Copeland set herself the goal of becoming an ABA champion – a feat she achieved twice and with it, she became with her dad, the first ever father-daughter duo to hold ABA titles. But the Mancunian-born boxer wanted to go even further, and after attending a talent camp at GB boxing in 2013, she successfully lost six kilograms in order to qualify for the European Championships, where she came away with a silver medal that same year.
Stacey’s story really is remarkable. There are few sportsmen and women who have represented their country in two different sports and even fewer who enter one of them at an elite level on the eve of turning 30. I thought of the ‘give-it-a-go’ students, most of whom I imagine were a decade younger. It would probably take a good load of guts – and a whole lot of confidence – to casually stroll into a boxing gym tomorrow, without any parent holding your hand, and try to mix in, become accepted, be seen as an equal and respected, as a girl. Women’s-only boxing gyms don’t exist, but more and more gyms are offering women’s-only boxing sessions, and so the sport is becoming more accessible but Stacey says it’d down to the person. “If you know in your heart you’re doing it for the right reasons, then you won’t care. Rather than waiting for others to accept you, you’ve got to accept yourself,” she says.
It’s all very well for women to accept themselves, but in a technological age where sport can be watched, read about, or listened to, the media still struggles to accept women in more ‘marginalised’, traditionally male sports such as boxing. London 2012 was a fine example of this. Women’s boxing was splashed across the media as a debuting sport in the Olympics, although it had previously appeared at the Games in 1904.
“We had such a successful London 2012 – we couldn’t have done any better, and here we are, on the brink of the next Olympics, and women’s boxing still only has three weight categories. It’s extremely frustrating,” says Stacey, who could never have qualified for Rio 2016 due to the limited amount of weight categories for women available.

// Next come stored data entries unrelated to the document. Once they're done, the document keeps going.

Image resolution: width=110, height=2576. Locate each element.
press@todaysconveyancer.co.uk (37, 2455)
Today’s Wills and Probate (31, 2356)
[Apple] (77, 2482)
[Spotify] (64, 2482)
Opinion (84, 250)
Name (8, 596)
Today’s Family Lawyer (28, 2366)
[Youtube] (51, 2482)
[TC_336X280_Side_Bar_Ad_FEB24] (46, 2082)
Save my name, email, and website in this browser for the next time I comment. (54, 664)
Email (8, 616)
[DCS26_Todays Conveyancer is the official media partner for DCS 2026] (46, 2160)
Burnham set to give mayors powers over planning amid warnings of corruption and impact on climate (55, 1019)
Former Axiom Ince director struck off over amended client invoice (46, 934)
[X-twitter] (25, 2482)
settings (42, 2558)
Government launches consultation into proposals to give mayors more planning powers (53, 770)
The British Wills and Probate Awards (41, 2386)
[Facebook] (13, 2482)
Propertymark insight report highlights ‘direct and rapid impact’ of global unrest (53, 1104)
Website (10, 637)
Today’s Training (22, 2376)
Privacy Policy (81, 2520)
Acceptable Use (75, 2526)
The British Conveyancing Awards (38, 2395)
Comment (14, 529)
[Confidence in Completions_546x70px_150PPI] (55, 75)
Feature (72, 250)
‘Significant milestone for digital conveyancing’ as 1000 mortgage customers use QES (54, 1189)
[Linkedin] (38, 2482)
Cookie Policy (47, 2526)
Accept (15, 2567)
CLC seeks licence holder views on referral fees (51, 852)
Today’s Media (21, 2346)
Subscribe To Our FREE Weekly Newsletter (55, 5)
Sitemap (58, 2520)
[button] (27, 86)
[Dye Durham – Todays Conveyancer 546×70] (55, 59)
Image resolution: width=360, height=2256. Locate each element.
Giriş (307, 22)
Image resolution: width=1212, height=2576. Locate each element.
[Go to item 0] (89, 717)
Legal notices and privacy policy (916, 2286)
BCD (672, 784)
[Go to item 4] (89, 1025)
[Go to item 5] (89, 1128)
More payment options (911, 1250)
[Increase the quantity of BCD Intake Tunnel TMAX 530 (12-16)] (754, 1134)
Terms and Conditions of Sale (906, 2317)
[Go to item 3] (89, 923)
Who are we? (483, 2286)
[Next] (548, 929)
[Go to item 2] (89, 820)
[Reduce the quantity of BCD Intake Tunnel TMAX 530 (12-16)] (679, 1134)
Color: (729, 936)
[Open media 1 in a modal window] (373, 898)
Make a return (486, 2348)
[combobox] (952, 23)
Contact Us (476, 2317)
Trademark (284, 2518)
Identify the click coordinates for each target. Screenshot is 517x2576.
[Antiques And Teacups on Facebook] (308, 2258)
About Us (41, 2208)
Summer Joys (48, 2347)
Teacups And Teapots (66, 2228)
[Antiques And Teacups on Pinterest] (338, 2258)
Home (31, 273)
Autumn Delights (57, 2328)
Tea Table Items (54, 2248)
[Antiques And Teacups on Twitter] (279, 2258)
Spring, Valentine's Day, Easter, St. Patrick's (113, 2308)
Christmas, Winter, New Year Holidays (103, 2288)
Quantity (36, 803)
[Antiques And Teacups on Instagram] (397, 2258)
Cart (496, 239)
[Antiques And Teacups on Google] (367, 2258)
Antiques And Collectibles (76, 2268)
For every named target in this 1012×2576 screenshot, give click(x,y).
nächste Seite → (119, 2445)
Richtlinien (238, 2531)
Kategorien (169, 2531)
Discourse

Stacey is nonetheless continuing her own fight to keep female boxing in the public eye. She advocates the sport as a great way of keeping fit and admits that you don’t have to take it seriously to get the most out of it. Aside from working full-time in a secondary school and as an ambassador for Sporting Champions, she promotes women in sport through workshops and individually-run events, and is hoping to launch a regular women’s sport feature for Manchester TV, because “When you feel that passionately and strongly about it, you want to share it with everyone.”
I forgot to ask Stacey how many times, if any, she has been knocked out in a fight. Whatever the number, it’s obviously not enough to stop this inspirational and diligent athlete doing what she loves.